**Goal of the exercise:** Render the items between the lines containing "Viewport: 1280px width, 963px height." and "click(1005, 399)", inclusive, as a two-column CSV with the header row instruction,coordinates. Use one row per item, put its text and its answer each in a single quoted field, and replace every line break with a space.

## start

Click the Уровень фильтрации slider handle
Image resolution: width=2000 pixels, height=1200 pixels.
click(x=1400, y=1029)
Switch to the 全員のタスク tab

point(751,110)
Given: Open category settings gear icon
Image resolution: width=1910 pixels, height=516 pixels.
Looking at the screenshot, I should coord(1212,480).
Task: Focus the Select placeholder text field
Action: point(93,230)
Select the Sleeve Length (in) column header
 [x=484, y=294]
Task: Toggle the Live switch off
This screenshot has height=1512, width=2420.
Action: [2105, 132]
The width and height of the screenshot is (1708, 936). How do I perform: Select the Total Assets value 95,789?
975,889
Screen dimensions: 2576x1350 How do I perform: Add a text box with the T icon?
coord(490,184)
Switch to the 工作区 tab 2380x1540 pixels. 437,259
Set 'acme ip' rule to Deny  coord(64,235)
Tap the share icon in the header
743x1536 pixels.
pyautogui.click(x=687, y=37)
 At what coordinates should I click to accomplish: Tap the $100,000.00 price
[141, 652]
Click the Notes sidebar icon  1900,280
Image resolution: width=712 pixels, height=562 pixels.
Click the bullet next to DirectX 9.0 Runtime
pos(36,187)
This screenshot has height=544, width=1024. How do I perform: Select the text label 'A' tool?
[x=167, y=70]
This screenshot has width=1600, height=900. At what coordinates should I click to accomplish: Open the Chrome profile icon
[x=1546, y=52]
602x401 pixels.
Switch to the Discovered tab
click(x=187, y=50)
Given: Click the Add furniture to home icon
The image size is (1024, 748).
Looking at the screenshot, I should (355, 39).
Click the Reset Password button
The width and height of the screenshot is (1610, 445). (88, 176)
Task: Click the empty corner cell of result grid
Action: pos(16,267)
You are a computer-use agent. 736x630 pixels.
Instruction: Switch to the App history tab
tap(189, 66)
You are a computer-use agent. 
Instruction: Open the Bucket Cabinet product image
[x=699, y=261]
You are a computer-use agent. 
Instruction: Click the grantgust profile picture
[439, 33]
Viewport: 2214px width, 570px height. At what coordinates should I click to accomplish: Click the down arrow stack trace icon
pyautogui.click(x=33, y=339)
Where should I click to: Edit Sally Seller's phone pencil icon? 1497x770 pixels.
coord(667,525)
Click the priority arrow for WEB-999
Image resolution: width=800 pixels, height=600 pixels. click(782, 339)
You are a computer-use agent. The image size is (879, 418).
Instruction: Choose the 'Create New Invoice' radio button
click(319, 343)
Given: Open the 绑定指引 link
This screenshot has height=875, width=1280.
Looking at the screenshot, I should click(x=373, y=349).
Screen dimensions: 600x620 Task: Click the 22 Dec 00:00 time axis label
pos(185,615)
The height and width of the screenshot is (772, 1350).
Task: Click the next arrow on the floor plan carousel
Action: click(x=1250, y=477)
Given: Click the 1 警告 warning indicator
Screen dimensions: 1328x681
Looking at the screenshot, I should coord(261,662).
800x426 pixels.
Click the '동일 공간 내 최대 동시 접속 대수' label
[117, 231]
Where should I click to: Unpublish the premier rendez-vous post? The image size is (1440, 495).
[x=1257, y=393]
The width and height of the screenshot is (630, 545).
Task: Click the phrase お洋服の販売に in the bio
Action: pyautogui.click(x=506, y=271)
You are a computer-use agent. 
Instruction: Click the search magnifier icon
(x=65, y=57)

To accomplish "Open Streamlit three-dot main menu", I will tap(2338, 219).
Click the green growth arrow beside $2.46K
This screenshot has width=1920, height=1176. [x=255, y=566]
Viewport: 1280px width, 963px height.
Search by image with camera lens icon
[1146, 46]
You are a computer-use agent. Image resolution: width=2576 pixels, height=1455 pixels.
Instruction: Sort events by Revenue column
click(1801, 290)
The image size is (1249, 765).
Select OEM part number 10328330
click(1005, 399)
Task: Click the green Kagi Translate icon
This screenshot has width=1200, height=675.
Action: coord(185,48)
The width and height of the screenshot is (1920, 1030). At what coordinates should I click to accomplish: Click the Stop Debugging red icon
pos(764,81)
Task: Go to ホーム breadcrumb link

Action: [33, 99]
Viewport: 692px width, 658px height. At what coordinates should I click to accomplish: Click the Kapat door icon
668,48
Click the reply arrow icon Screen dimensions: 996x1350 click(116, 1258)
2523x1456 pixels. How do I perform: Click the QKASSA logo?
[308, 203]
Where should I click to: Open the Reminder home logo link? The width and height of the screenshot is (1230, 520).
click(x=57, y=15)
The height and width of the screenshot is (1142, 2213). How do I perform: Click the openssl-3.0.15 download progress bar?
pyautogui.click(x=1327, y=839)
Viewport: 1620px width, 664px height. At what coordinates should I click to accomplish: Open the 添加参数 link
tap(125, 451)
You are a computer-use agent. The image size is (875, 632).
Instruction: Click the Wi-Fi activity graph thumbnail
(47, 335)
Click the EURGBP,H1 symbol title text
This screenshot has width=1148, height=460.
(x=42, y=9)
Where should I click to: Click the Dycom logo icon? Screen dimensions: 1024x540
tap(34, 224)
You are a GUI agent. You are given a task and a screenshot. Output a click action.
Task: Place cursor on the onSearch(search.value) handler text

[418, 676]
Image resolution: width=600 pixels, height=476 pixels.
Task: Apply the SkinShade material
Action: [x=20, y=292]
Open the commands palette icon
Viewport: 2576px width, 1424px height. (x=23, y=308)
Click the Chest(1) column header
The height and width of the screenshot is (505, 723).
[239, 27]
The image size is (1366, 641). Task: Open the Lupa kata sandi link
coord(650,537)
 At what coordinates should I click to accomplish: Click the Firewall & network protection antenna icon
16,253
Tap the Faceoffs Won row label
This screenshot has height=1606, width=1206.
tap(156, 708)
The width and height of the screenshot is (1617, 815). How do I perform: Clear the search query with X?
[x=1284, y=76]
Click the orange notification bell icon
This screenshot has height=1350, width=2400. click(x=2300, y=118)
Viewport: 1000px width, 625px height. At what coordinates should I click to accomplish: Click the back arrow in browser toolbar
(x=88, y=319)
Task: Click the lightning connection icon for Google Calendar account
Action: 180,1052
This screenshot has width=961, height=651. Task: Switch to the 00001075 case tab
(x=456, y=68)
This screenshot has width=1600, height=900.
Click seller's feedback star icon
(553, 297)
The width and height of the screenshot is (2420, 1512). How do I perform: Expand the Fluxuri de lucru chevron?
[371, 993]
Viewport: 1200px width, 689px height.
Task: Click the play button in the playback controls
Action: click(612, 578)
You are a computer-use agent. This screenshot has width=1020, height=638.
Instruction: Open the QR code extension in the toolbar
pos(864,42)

## end

**Final result:**
instruction,coordinates
"Viewport: 1280px width, 963px height. Search by image with camera lens icon","[1146, 46]"
"You are a computer-use agent. Image resolution: width=2576 pixels, height=1455 pixels. Instruction: Sort events by Revenue column","click(1801, 290)"
"The image size is (1249, 765). Select OEM part number 10328330","click(1005, 399)"